Rosario Olmedo es una activista ambientalista de Resistencia que forma parte de la organización Defensores del Río Negro y sus Lagunas, y en diálogo con un medio radial dio detalles de la lucha por el cuidado del río Negro y sobre el proyecto de Código de Planeamiento Urbano que propone aplicar la Municipalidad de Resistencia.

“Estamos intentando llevar un registro sistemático del proceso para poder comunicarlo a la comunidad. Esto comienza el 14 de mayo cuando de causalidad nos enteramos que ese mismo día se presentaba en el Domo del Centenario un proyecto del cual no teníamos información”, contó Olmedo.

“De repente, empezamos a leer todo el material necesario y nos empezamos a dar cuenta que el proceso ya venia viciado. Esto se confirmó en instancias teóricamente participativas, pero que terminaron siendo decorativas porque no quedaron registros oficiales, con invitaciones sectorizadas en medio de las restricciones por la pandemia. Uno se pregunta si es la forma y el momento para convocar a un cambio de norma tan significativo”, señaló.

“En esas instancias cuestionamos el proyecto, que se cristalizaron en la audiencia pública realizada hace un mes. Hubo mucha participación porque se difundió por muchos medios, que no eran los oficiales”, indicó. “Tenemos en vigencia un Código de Planeamiento Urbano que se promulga en 1979, que a lo largo de los años tuvo modificatorias parciales. Entonces existe una necesidad de actualizar y revisar, así como unificar todas las modificaciones y en eso estamos de acuerdo”, informó Olmedo.
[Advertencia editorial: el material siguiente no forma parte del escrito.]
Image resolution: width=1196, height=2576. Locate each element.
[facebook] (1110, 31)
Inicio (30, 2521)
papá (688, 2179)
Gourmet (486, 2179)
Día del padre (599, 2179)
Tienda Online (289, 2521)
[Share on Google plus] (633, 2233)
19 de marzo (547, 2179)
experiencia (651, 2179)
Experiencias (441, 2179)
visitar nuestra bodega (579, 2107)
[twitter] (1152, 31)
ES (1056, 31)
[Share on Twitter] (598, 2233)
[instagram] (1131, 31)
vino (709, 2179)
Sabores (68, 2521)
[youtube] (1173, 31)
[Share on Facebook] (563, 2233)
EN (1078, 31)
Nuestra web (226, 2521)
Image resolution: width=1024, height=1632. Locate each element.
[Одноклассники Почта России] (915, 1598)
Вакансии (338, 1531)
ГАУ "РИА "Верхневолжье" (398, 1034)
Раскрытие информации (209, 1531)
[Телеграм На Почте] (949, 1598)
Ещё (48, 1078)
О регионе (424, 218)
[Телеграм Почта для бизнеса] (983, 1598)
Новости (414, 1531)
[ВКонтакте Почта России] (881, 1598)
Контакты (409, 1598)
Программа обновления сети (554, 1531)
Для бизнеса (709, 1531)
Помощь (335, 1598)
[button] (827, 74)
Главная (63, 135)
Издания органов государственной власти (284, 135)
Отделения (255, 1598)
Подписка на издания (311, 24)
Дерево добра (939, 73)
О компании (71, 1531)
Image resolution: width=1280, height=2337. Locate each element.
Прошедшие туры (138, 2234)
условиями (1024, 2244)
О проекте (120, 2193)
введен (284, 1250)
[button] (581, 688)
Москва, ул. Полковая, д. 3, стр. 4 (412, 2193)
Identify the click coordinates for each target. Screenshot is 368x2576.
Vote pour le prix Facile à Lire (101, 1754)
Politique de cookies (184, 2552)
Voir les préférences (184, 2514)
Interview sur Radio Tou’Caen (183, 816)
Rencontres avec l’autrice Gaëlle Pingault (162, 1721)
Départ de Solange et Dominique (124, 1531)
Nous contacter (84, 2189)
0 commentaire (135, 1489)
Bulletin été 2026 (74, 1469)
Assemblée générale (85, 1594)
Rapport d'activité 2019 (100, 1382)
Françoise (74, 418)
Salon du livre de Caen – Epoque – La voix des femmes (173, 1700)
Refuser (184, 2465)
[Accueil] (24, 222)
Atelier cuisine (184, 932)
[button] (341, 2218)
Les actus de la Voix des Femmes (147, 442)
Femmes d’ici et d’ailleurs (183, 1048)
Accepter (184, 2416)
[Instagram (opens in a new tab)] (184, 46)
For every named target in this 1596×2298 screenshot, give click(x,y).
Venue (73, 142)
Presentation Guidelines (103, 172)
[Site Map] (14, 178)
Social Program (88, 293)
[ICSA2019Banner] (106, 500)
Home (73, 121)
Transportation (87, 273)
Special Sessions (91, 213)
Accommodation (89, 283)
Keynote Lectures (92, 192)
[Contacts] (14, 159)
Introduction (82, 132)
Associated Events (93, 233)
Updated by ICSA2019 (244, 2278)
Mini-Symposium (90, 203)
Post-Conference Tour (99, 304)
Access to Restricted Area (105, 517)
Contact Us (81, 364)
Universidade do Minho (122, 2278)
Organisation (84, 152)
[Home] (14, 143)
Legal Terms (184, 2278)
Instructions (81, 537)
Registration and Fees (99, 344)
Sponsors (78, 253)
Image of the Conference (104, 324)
“Sin embargo, lo que notamos es que no se plantea una modificación de fondo, sino una nueva modificatoria parcial, que implica zonificar, establecer unos polígonos donde se establece qué se puede hacer y qué no en determinadas áreas en materia de infraestructura. Esta normativa no apunta a resolver. Esta propuesta de zonificación del distrito busca plantear todo el territorio como urbanizable, algo que ya estaba mal en el código del 1979, y es algo que cambiaría para peor. Desde 2001 se han permitido cada vez más construcciones reduciendo los espacios de suelo permeable”, sintentizó la activista.

De esta manera, resume que la propuesta del Ejecutivo capitalino “abre muchas puertas”, y no especifica “restricciones”. Entonces, “hay un retiro del Estado en algunas cosas” que se torna “peligroso”. En este marco, detectaron que “abriría las puertas a proyectos inmobiliarios de gran envergadura en el Valle del Río Negro, como si allí no hubiera nada”.